2019 Volume 3 Issue 1 Pages 106-111
Introduction: The lateral lumbar interbody fusion (LLIF) surgical approach is minimally invasive and safely accesses the target region. Therefore, it is widely used in cases of lumbar spinal stenosis and spinal deformity. Intraoperative neuromonitoring is necessary to avoid nerve injury, whereas postoperative anterior thigh symptoms are not necessarily prevented.
Technical Note: In our institute, 85 LLIF operations have been performed. The first 30 cases were excluded from the present study to avoid surgical learning curve effects; conventional monitoring was used in 30 cases, whereas a new method with a probe to monitor intramuscular potential was used in 25 other cases. Anterior thigh symptoms and motor deficits were assessed postoperatively.

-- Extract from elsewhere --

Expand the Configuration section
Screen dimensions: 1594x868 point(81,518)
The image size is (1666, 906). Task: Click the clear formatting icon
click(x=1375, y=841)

The location of the electromyographic threshold decrease was at the posterior part of the disc at L2-3, but at the anterior part at L4-5. Compared with conventional monitoring, the new intramuscular monitoring significantly decreased the prevalence of motor deficits of the iliopsoas at 1 day and 30 days; anterior thigh pain at 1 day, 30, and 90 days; and anterior thigh numbness at 30 and 90 days postoperatively.
Conclusions: Compared with conventional monitoring, the new intramuscular monitoring with a less invasive probe may reduce anterior thigh symptoms.